13. Short-term debt:
September 30, 2020 December 31, 2019
Revolving financing facility (a) $ 6,827  $ 3,625 
Credit facility (b) 4,512  — 
Balance, end of period $ 11,339  $ 3,625 

(a)    The Company has a revolving financing facility with HSBC. This facility is secured by certain receivables of the Company and the maximum draw amount is $10,000, based on the receivables outstanding. As the Company collects these secured receivables, the facility is repaid. The interest rate for this facility is the Libor rate plus 2.5%.

On November 4, 2020, the Company and HSBC amended the terms of the revolving financing facility to increase the maximum draw amount to $20,000.

(b)    On July 23, 2020, the Company entered into a one-year $10,000 non-revolving term credit facility with EDC to provide working capital support in response to short-term liquidity shortfalls as a result of the COVID-19 pandemic. This credit facility's interest rate is the U.S. Prime Rate plus 3.0% per annum on amounts drawn and has no prepayment penalty or standby charge. As at September 30, 2020, the Company has drawn $4,500 on this facility.

14. Long-term debt:
September 30, 2020 December 31, 2019
Term loan facilities, net of debt issuance costs (a) $ 52,370  $ 22,207 
Senior financing (b) —  2,504 
Convertible debt (c) 8,765  17,431 
Other bank financing (d) 1,366  1,480 
Capital lease obligations (e) 2,156  1,632 
Balance, end of period 64,657  45,254 
Current portion (12,103) (9,942)
Long-term portion $ 52,554  $ 35,312 

(a)    The Company has six separate term loans: one with EDC, four with UniCredit, and one with Deutsche Bank. On December 20, 2017, the Company entered into a loan agreement with EDC for a $20,000 non-revolving term facility. The Company incurred debt issuance costs of $1,013 related to the loan which are being amortized over the loan term using the effective interest rate method. The loan bears interest at 6% (prior to March 1, 2019, at 9% plus monitoring fees), payable quarterly, as well as quarterly principal repayments.
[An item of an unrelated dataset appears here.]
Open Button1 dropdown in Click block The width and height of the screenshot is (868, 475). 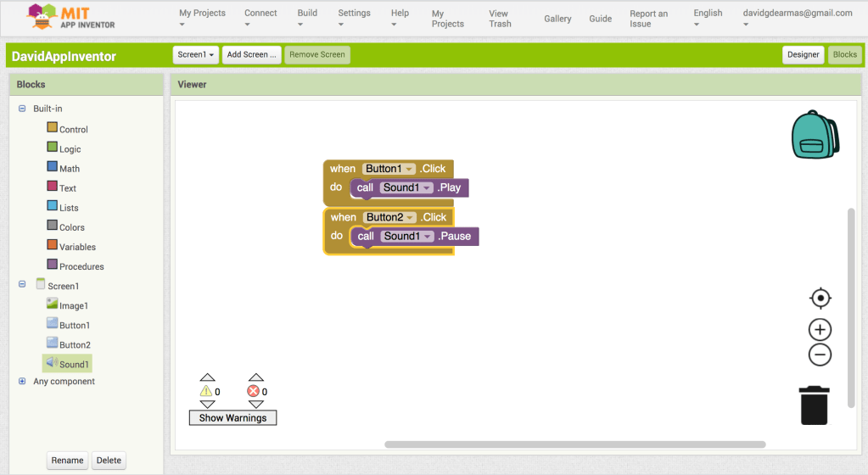click(410, 169)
On March 23, 2020, the Company and EDC amended the terms of the secured term loan to defer $6,000 in principal payments in 2020, to recommence payment of $2,000 quarterly starting March 15, 2021 and to extend the term of the loan until September 30, 2022. As at September 30, 2020, the amount outstanding for this loan was $13,480, net of issuance costs, compared to $13,269, net of issuance costs, as at December 31, 2019. The loan is secured by share pledges over Westport Power, Inc., Fuel Systems Solutions, Inc., Westport Luxembourg S.a.r.l and MTM and by certain of the Company's property, plant and equipment.

On October 9, 2018, the Company entered into a Euro denominated loan agreement with UniCredit. This loan bears interest at an annual rate of 2.3% and interest is paid quarterly. This loan matures on December 31, 2023. As at September 30, 2020, the amount outstanding for this loan was $4,723 compared to $5,569 as at December 31, 2019, and is secured by a cash pledge of $1,743, with these restricted funds being recorded in other long-term assets.
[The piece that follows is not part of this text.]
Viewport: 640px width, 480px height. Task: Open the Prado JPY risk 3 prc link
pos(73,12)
On November 28, 2019, the Company entered into a second Euro denominated loan agreement with UniCredit. This loan bears interest at an annual rate of 1.8% and interest is paid quarterly. This loan matures on September 30, 2023. As at September 30, 2020, the amount outstanding for this loan was $2,812 compared to $3,369 as at December 31, 2019, and is secured by a cash pledge of $1,055, with these restricted funds also being recorded in other long-term assets.
16

WESTPORT FUEL SYSTEMS INC.
Notes to Condensed Consolidated Interim Financial Statements (unaudited)

(Expressed in thousands of United States dollars, except share and per share amounts)
 Three and nine months ended September 30, 2020 and 2019

14. Long-term debt (continued):

On May 20, 2020, the Company entered into a third Euro denominated loan agreement with UniCredit. The effective interest rate of this loan is 1.82% with a maturity date of May 31, 2025. As at September 30, 2020, the amount outstanding for this loan was $5,575. There is no security on the loan as it was made as part of the Italian government's COVID-19 Decreto Liquidità.
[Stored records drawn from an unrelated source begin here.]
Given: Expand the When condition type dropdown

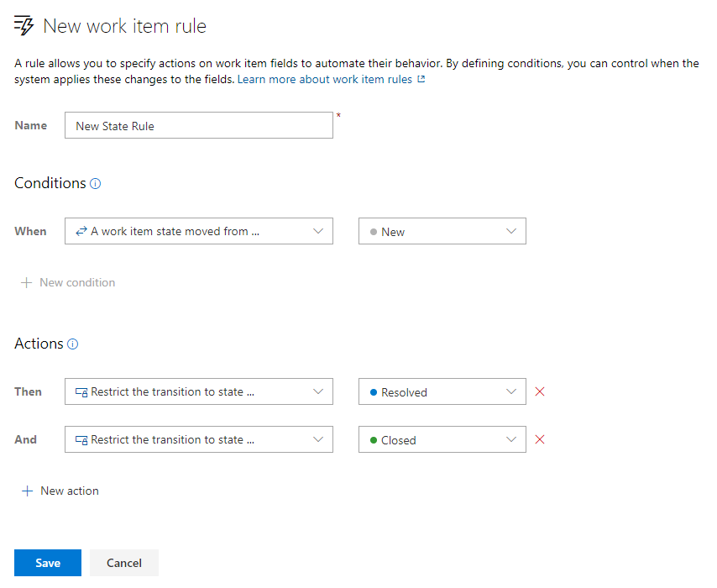Looking at the screenshot, I should (199, 231).
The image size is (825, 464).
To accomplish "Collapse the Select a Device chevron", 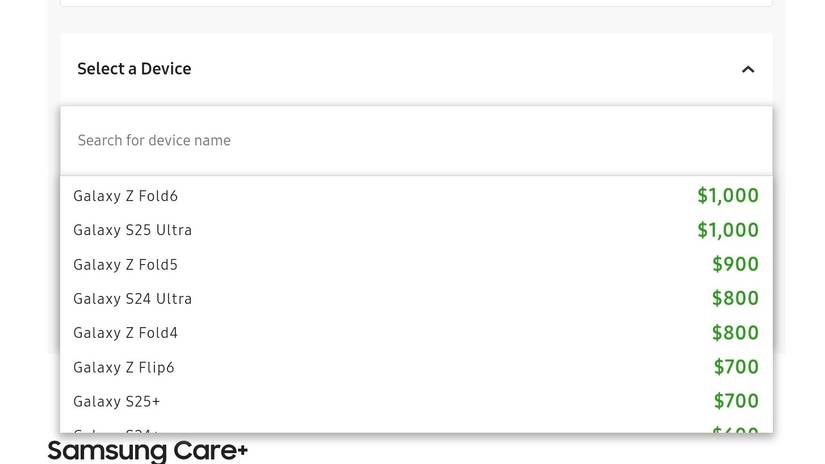I will pyautogui.click(x=748, y=69).
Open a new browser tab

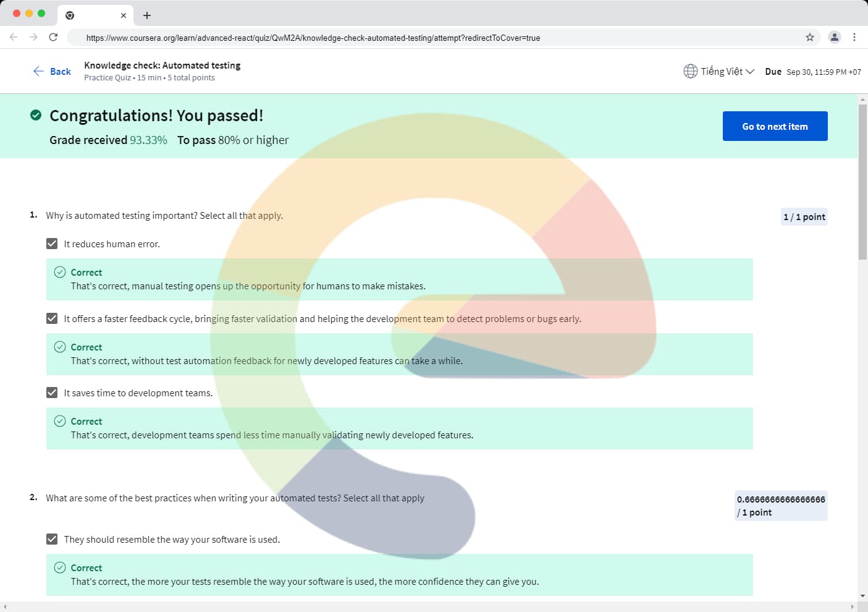click(x=147, y=15)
On July 17, 2020, the Company entered into a fourth Euro denominated loan agreement with UniCredit. The effective interest rate of this loan is 1.75% with a maturity date of July 31, 2026. As at September 30, 2020, the amount outstanding for this loan was $17,577. There is no security on the loan as it was made as part of the Italian government’s COVID-19 Decreto Liquidità.

On August 11, 2020, the Company entered into a Euro denominated loan agreement with Deutsche Bank. The effective interest rate of this loan is 1.7% with a maturity date of August 31, 2026. As at September 30, 2020, the amount outstanding for this loan was $8,203. There is no security on the loan as it was made as part of the Italian government’s COVID-19 Decreto Liquidità.

(b)    The senior financing facility was repaid on September 30, 2020. This Euro denominated loan bore interest at an annual rate equal to the 6-month Euribor plus 3.3%.

(c)    On January 11, 2016, the Company entered into a financing agreement ("Tranche 2 Financing") with Cartesian. As part of the agreement, on June 1, 2016, convertible debt was issued in exchange for 9.0% convertible unsecured notes due June 1, 2021, which are convertible into common shares of the Company in whole or in part, at Cartesian's option, at any time following the twelve month anniversary of the closing at a conversion price of $2.17 per share. Interest is payable annually in arrears on December 31 of each year during the term. On July 24, 2020, Westport announced the refinancing of the Company's convertible notes with Cartesian. Under the terms of the agreement, the Company agreed to pay down the principal amount of the existing convertible notes from $17,500 to $10,000. Concurrent with such repayment, the maturity of the remaining amended notes was extended to three years from the date of the amendment, the coupon rate was reduced from 9% annually to 6.5% annually, and the conversion price was revised from $2.17 per share to $1.42 per share. As of July 30, 2020, Peter Yu, founder and managing partner of Cartesian, resigned his seat on the Board of Directors of the Company.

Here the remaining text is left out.